Timing of CCG creation

While some recommend starting CRF design after a finalized protocol, ostensibly to reduce rework in form design as the protocol evolves toward finalization, others recommend simultaneous work on the protocol and CRF.2,3 Because the process of designing a CRF and completion guidelines may identify areas where additional clarity is needed in the protocol or where data required for the protocol are not available or feasible to collect, we recommend the latter.3 [V] Further, those who develop forms and completion instructions should be intimately involved in protocol development or work closely with those who are.3 [V] This involvement assures that those designing forms and completion instructions understand the study objectives and rationale behind the collection of each data point.3 [V]

Authorship of the CCGs

The author initiates the creation of the CRF completion guidelines document during or following CRF design. The person drafting the CCGs must be familiar with the protocol and corresponding CRF.3 [V] In addition, and to the extent that the medical record is the intended source, the CCG author must understand the data collected including how relevant data are documented in routine care and where they are commonly found in medical records. [VI] The CCG author should also understand the quality requirements for the data and how the data will later be used for the analyses. [I]
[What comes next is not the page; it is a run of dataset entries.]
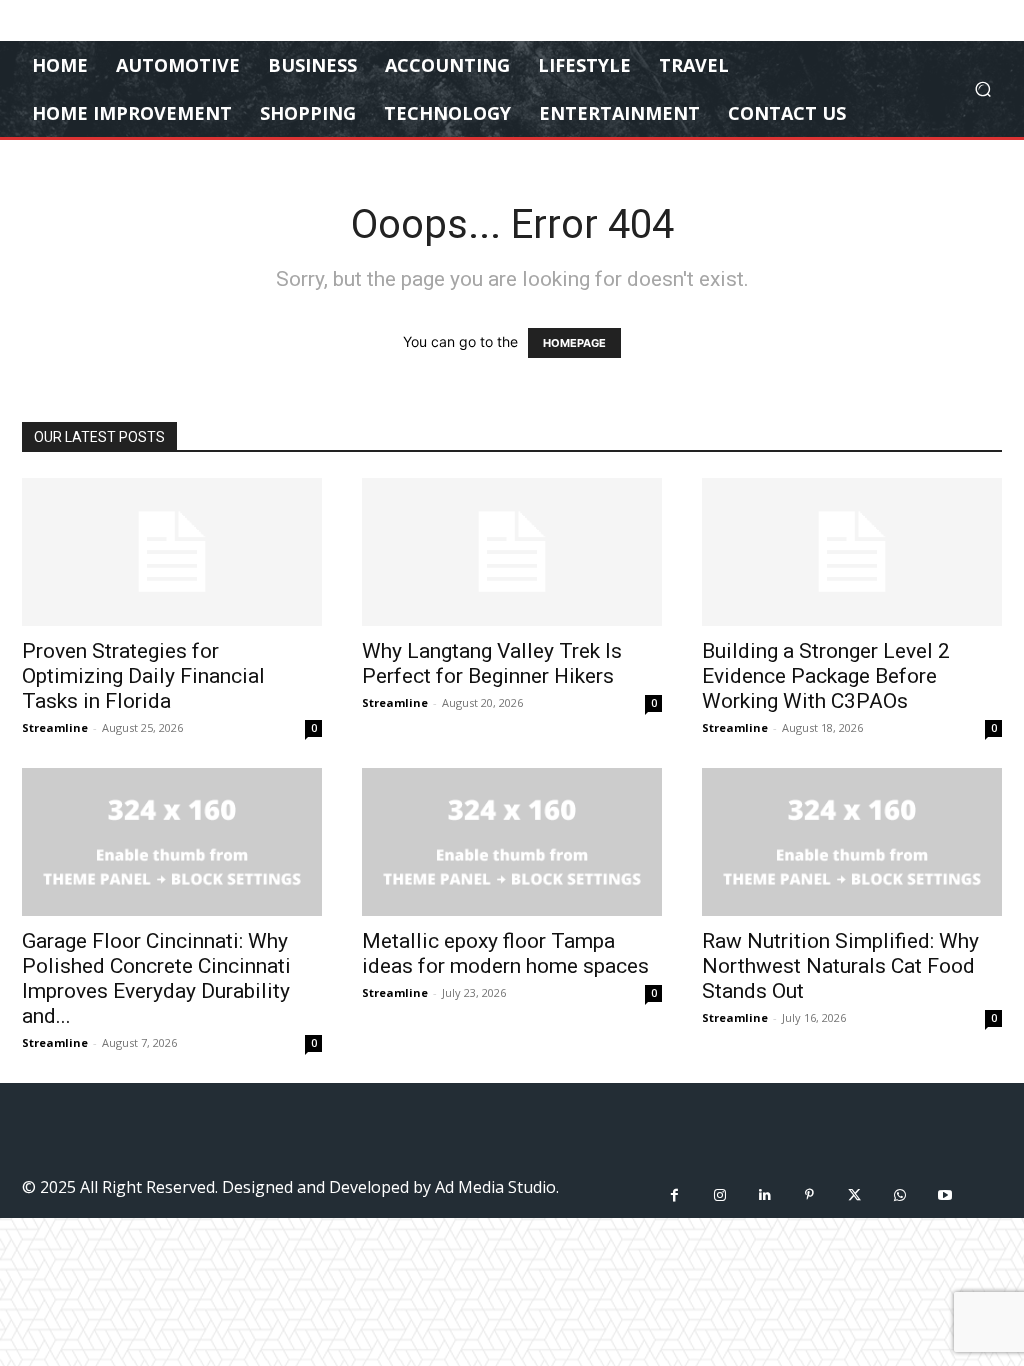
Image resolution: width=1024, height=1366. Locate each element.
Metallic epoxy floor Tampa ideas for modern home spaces (505, 953)
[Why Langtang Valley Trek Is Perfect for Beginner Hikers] (512, 552)
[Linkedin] (764, 1195)
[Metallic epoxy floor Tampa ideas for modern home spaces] (512, 842)
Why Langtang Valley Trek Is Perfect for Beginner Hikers (492, 663)
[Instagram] (719, 1195)
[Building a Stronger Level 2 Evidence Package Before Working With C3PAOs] (852, 552)
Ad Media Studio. (497, 1187)
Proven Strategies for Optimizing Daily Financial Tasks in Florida (143, 676)
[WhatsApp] (899, 1195)
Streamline (55, 727)
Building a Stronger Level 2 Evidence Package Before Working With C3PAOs (826, 676)
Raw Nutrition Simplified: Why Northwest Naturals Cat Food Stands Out (840, 966)
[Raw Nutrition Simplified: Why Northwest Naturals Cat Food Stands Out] (852, 842)
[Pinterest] (809, 1195)
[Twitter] (854, 1195)
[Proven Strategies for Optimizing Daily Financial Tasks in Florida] (172, 552)
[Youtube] (944, 1195)
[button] (982, 89)
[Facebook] (674, 1195)
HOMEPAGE (574, 343)
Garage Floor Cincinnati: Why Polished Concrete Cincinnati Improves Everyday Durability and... (156, 978)
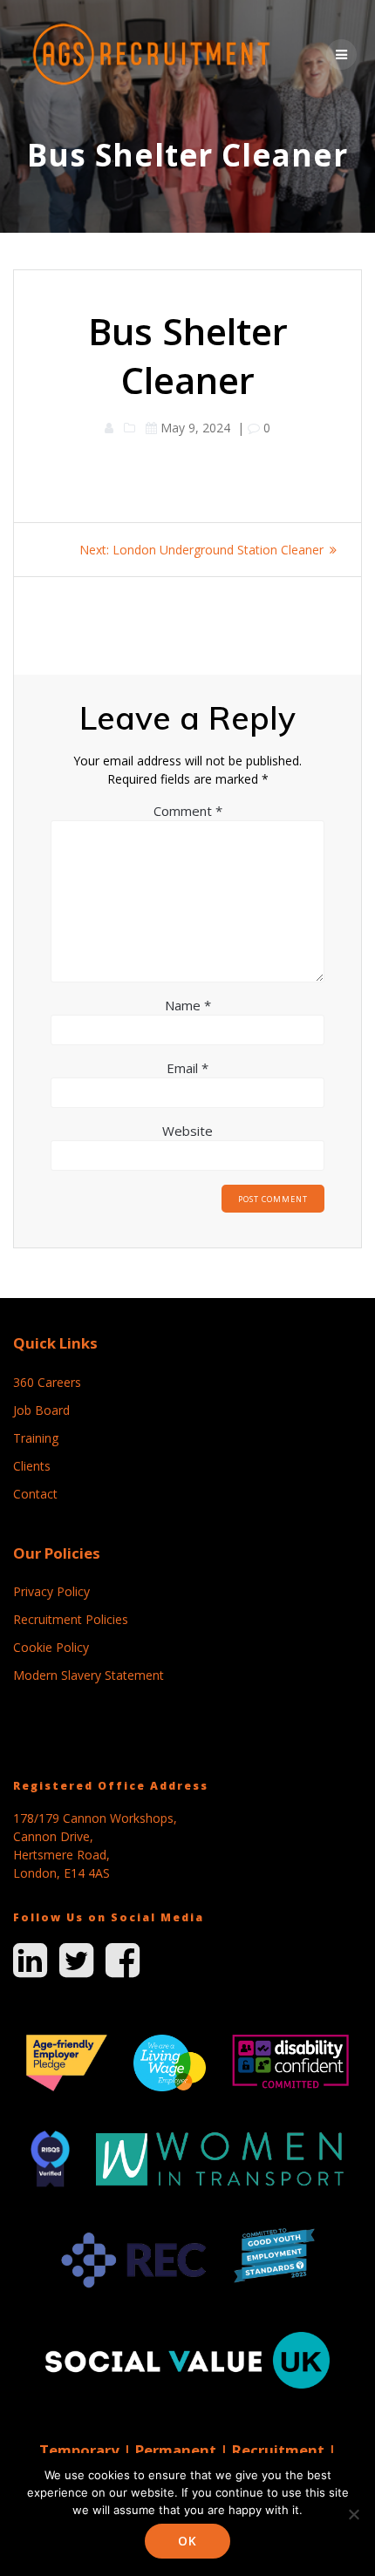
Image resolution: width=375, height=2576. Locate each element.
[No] (353, 2514)
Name (188, 1005)
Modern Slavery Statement (88, 1675)
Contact (35, 1493)
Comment (187, 810)
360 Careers (47, 1382)
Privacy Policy (51, 1591)
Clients (32, 1466)
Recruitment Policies (70, 1619)
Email (187, 1068)
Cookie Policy (51, 1647)
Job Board (41, 1410)
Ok (187, 2540)
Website (187, 1130)
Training (35, 1438)
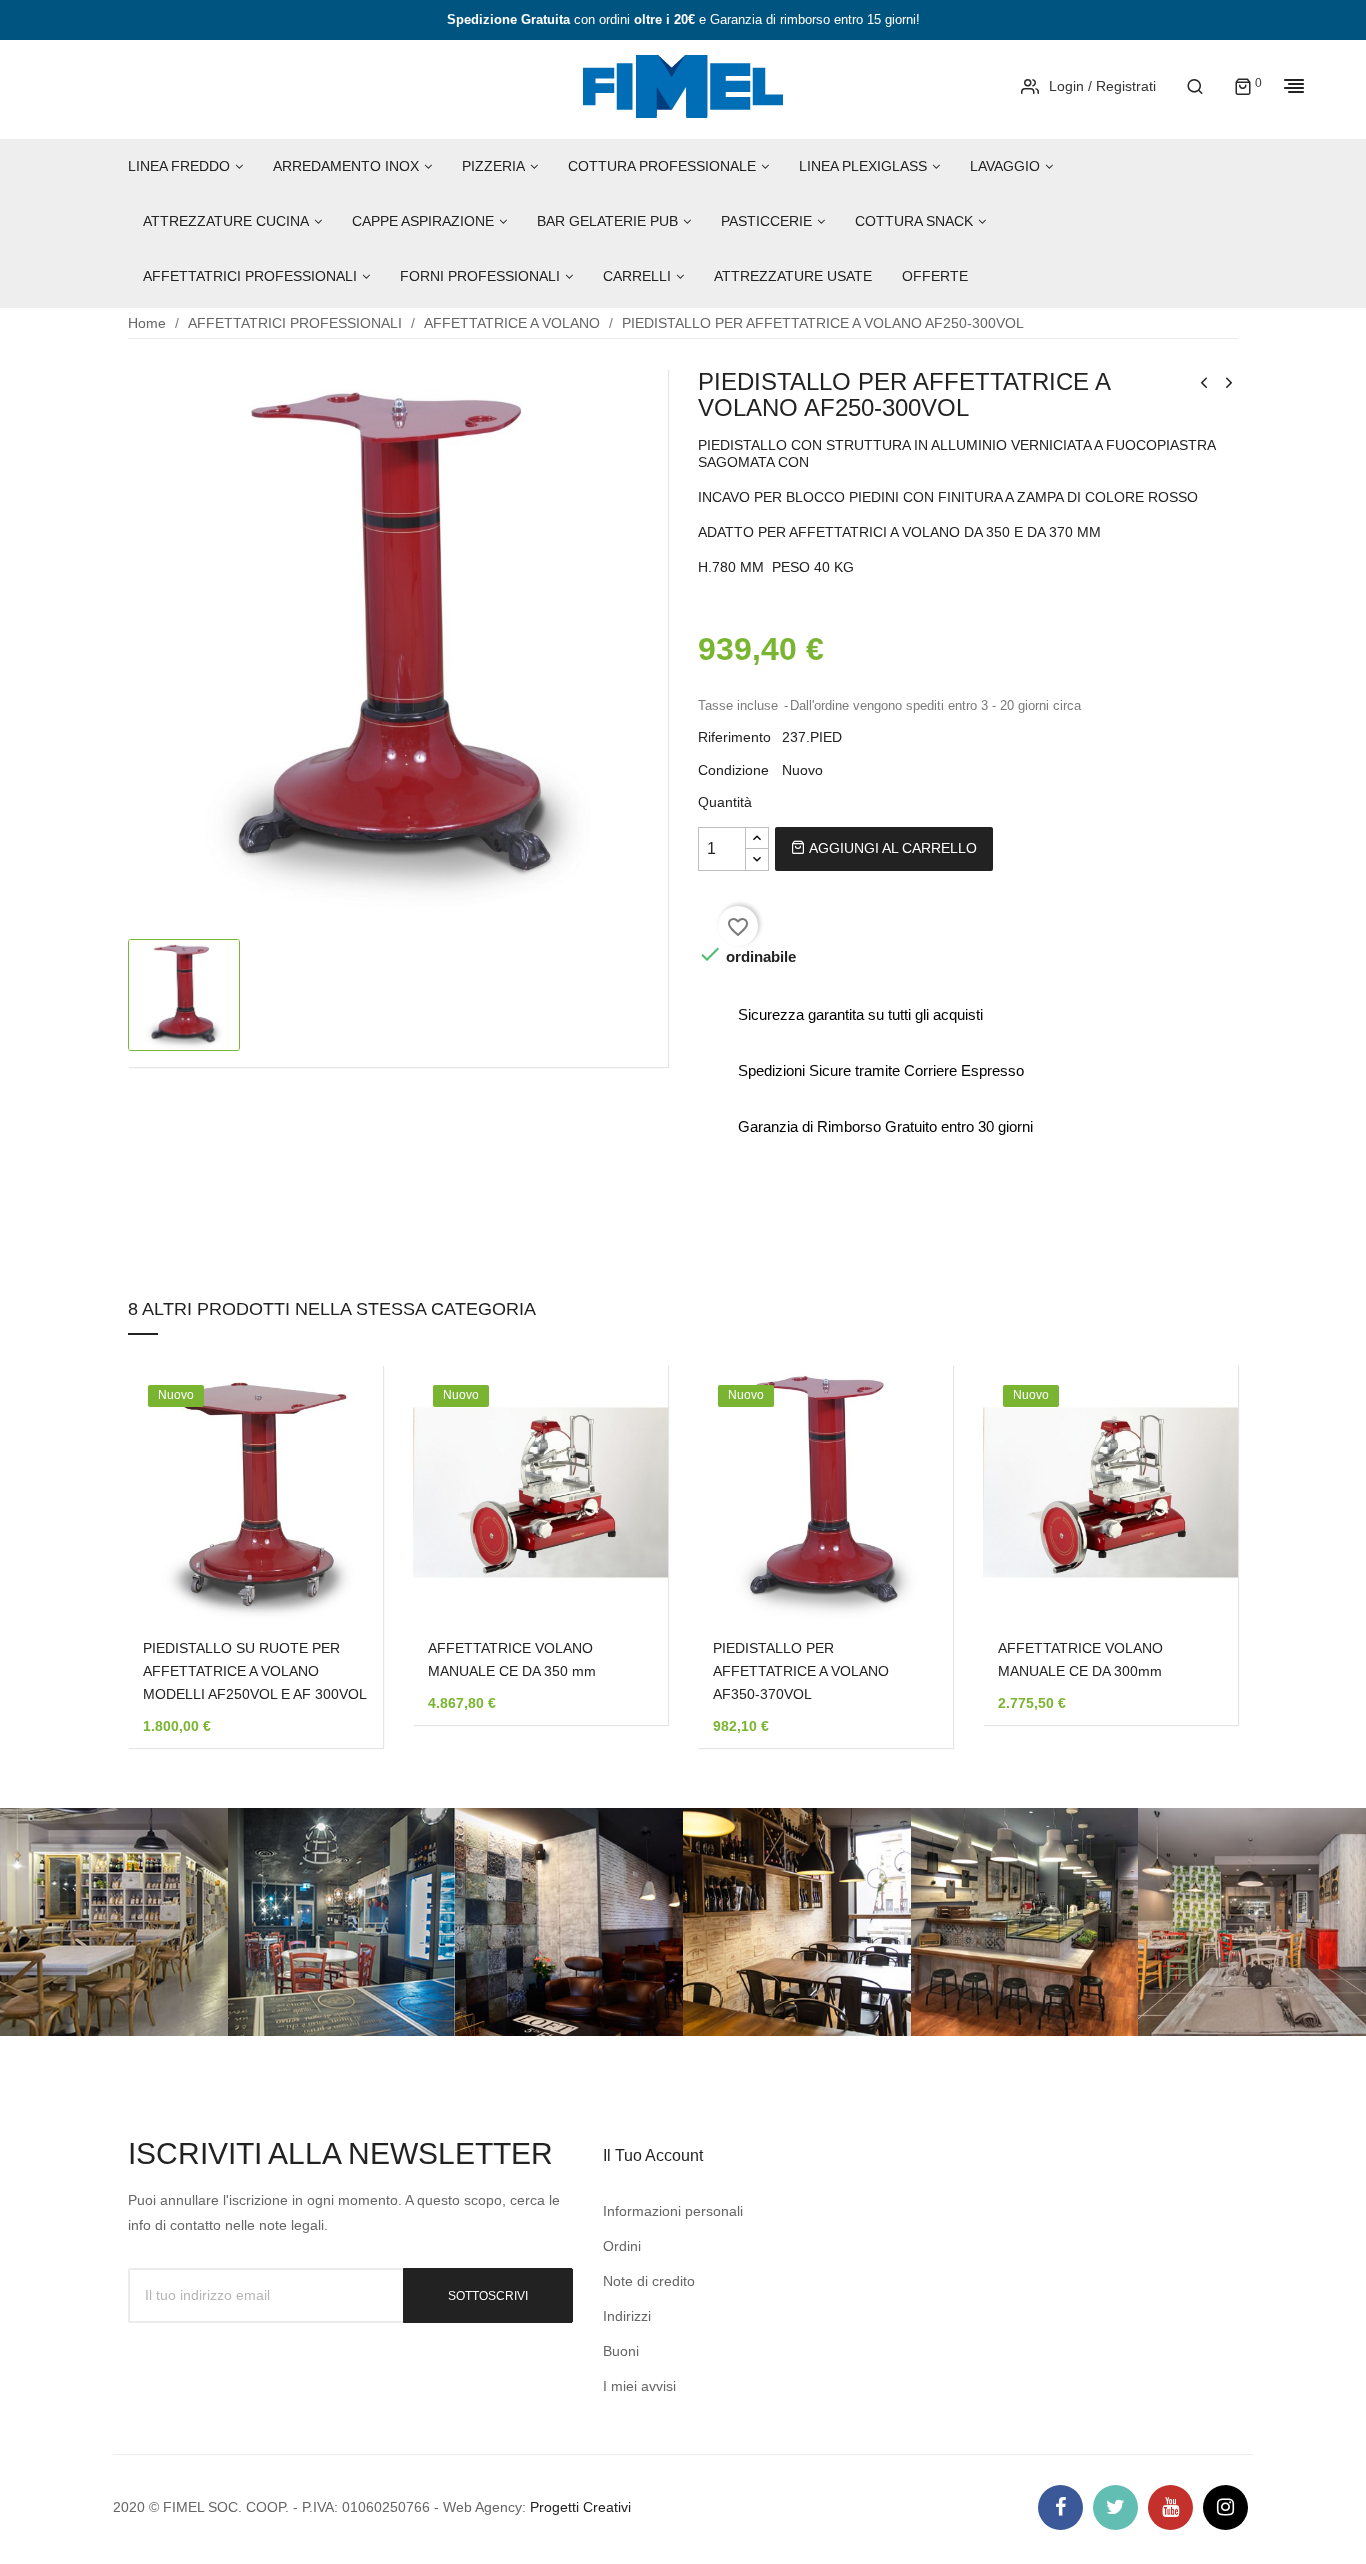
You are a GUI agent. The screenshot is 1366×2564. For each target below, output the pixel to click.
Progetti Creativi (580, 2507)
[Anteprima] (338, 1471)
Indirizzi (627, 2316)
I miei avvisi (639, 2386)
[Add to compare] (338, 1523)
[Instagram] (1225, 2507)
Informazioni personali (673, 2211)
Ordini (622, 2246)
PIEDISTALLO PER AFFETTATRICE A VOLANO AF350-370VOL (801, 1671)
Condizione (733, 770)
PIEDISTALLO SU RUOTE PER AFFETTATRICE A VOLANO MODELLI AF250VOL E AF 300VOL (255, 1671)
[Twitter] (1115, 2507)
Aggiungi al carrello (891, 848)
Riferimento (734, 737)
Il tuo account (653, 2155)
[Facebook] (1060, 2507)
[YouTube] (1170, 2507)
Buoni (621, 2351)
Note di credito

A data manager or anyone with the appropriate knowledge of the protocol and relevant data can serve as the author of CCGs. The CCGs are developed in close collaboration with the following members of the study team.2,3 [V], [VII]

  • a protocol author, clinical scientist, or a clinical study physician familiar with the study objectives and therapeutic area

  • a biostatistician with knowledge of the statistical analysis plan for the study

  • a drug safety physician or the study medical monitor

  • team members responsible for site initiation and study monitoring or others having regular contact with site staff

  • those familiar with the study database system, data entry, and data processing

Review, approval, and revision of CCGs

The study team members outlined in the previous section should review the draft CCGs. [VI] The review should focus on ensuring that the CCGs are complete, correspond to the protocol, and provide adequate specification to the investigators, site staff, and monitors who will be using the guidelines. [VI]

The CCGs impact data collection and should be managed as a controlled document.1 [I] As such, they are usually referenced by a study Data Management Plan. Please see the Data Management Plan chapter for more information, including recommendations, minimum standards, and best practices. Study, document, and version identification should be visible on each page of printed CCGs and otherwise associated with CCGs in electronic formats.1 [I] As a controlled document, changes to approved CCGs should lead to a new version of the CCGs and should be reviewed and approved.1 [I]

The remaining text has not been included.